» **Task prompt**
Before you return the entries below, strip out the pictures and keep all else exact.

(Screenshot grounding data)

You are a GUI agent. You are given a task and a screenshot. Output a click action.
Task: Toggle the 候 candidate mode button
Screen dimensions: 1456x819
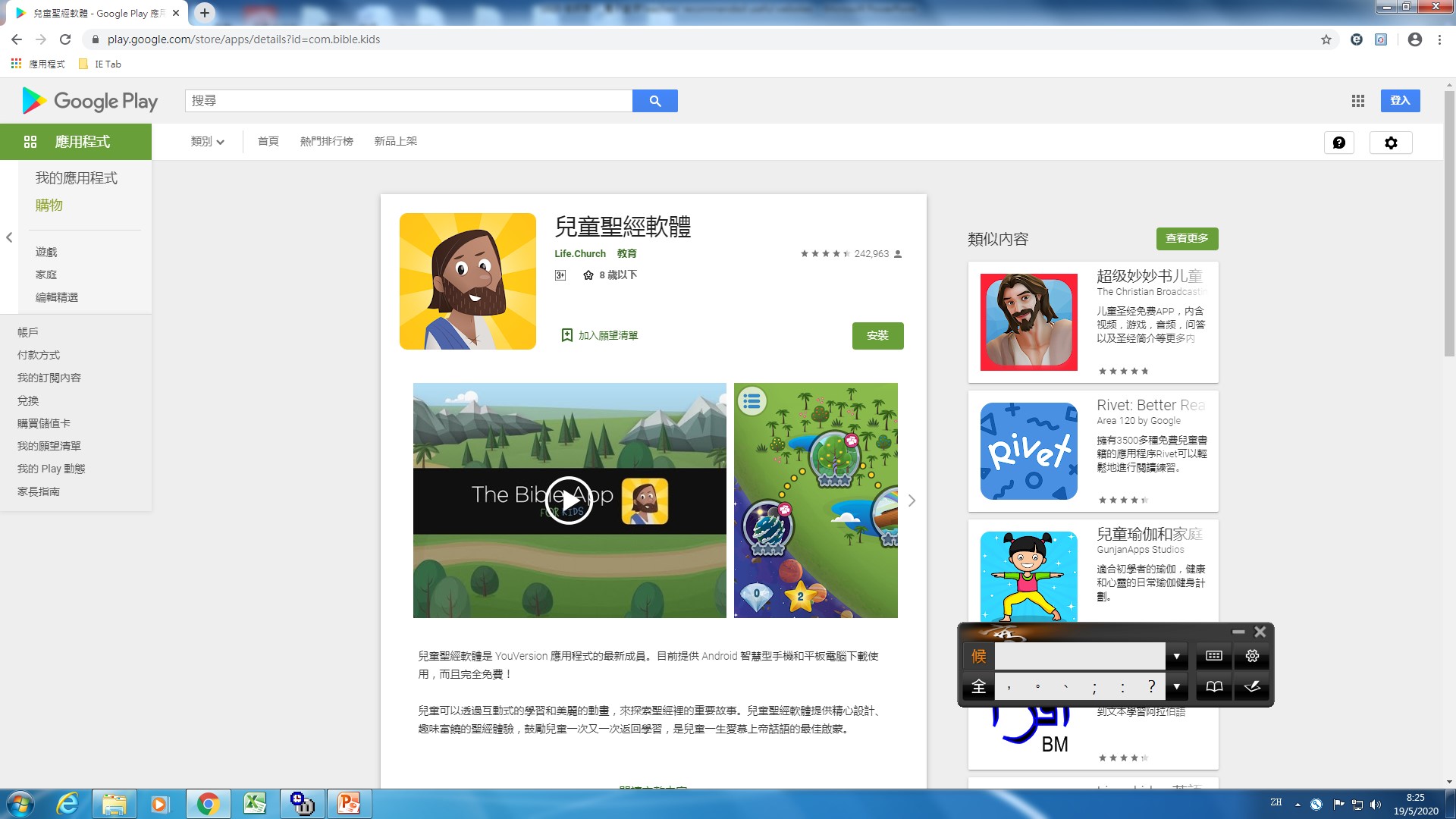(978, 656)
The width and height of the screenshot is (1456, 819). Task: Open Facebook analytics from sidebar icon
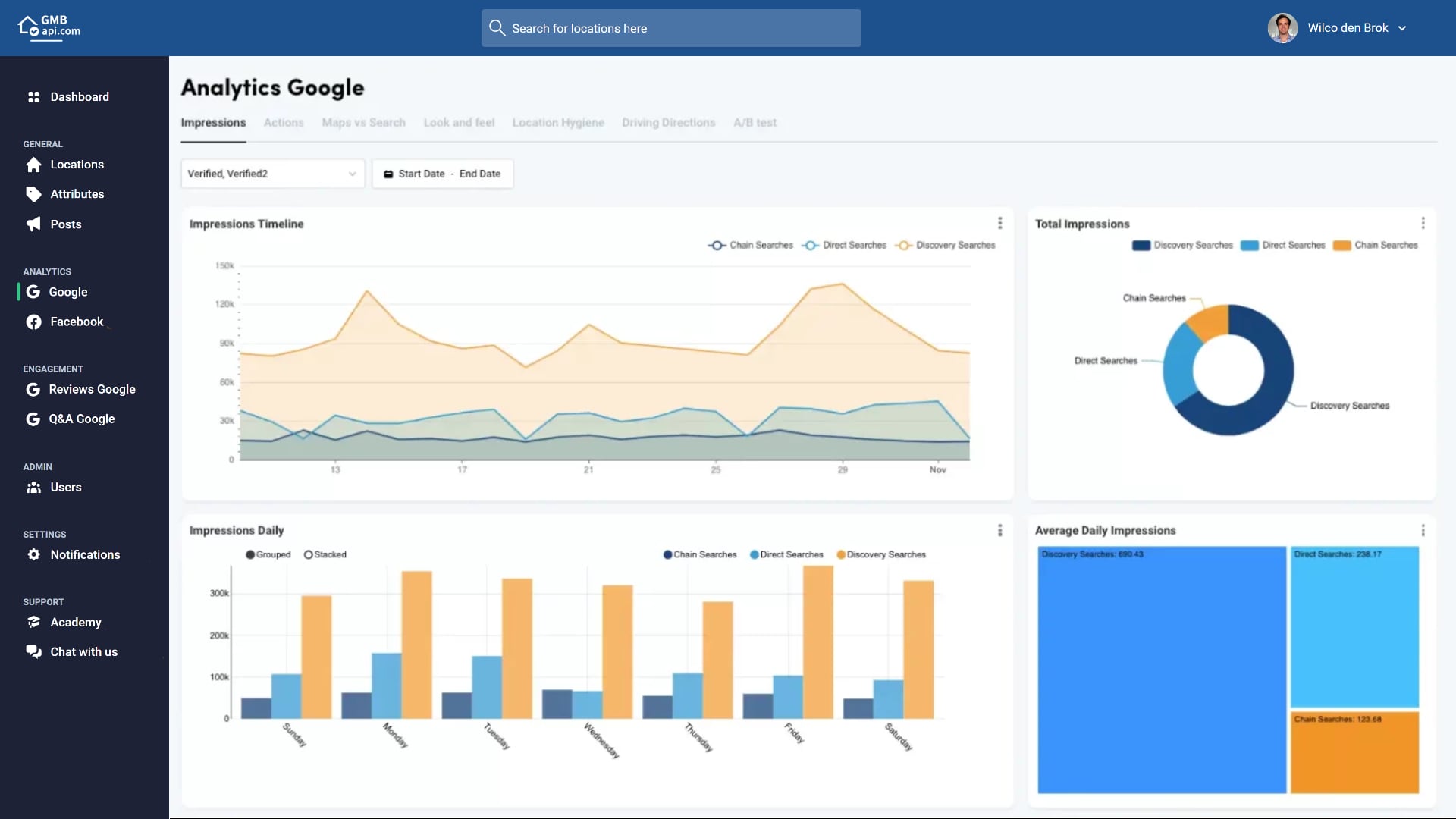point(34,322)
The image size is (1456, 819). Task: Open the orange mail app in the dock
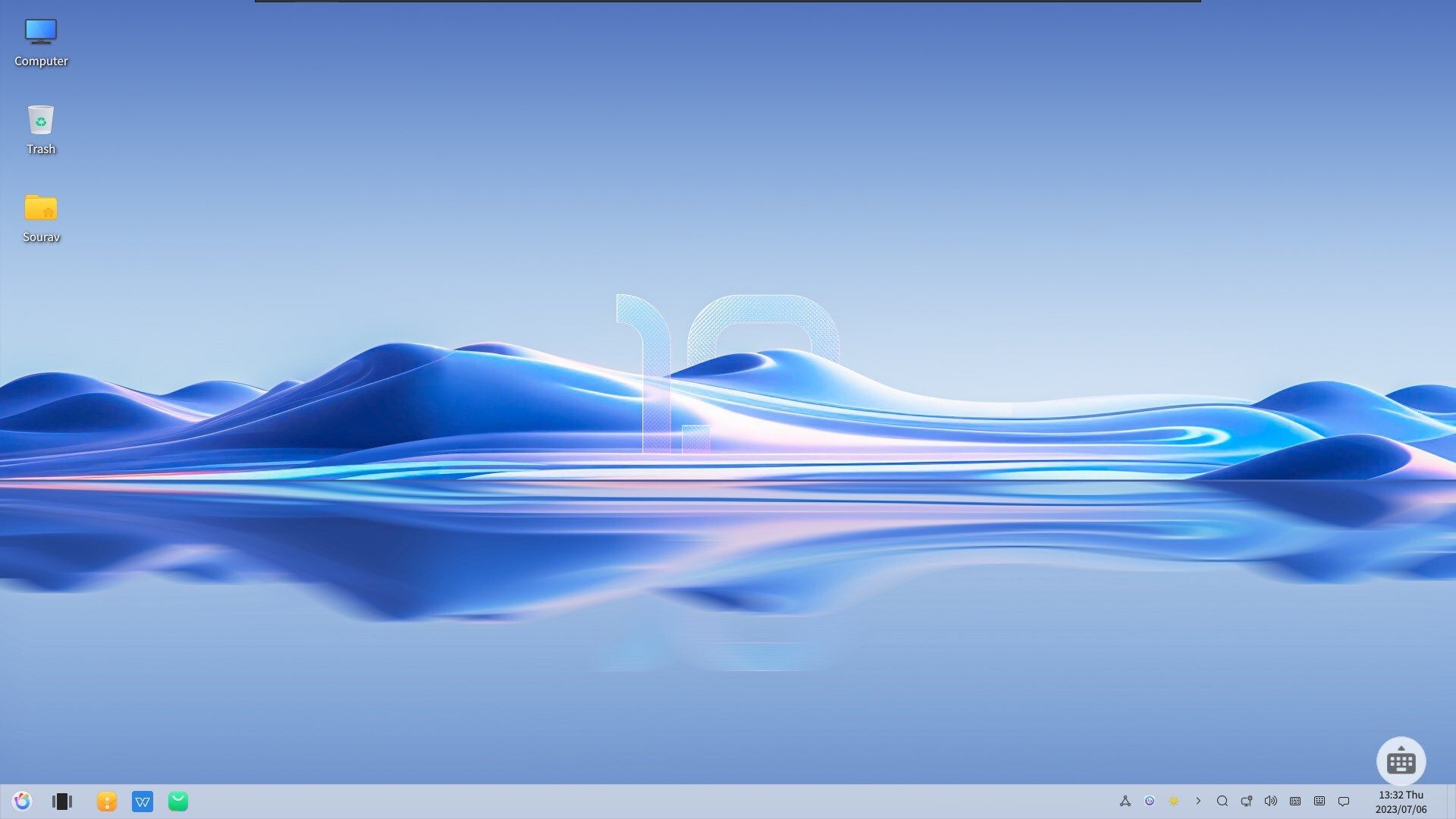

» **Response to the task**
You are a GUI agent. You are given a task and a screenshot. Output a click action.
Task: Toggle the 候 candidate mode button
Screen dimensions: 1456x819
(978, 656)
The width and height of the screenshot is (1456, 819). Task: Open Facebook analytics from sidebar icon
point(34,322)
The image size is (1456, 819). Task: Open the orange mail app in the dock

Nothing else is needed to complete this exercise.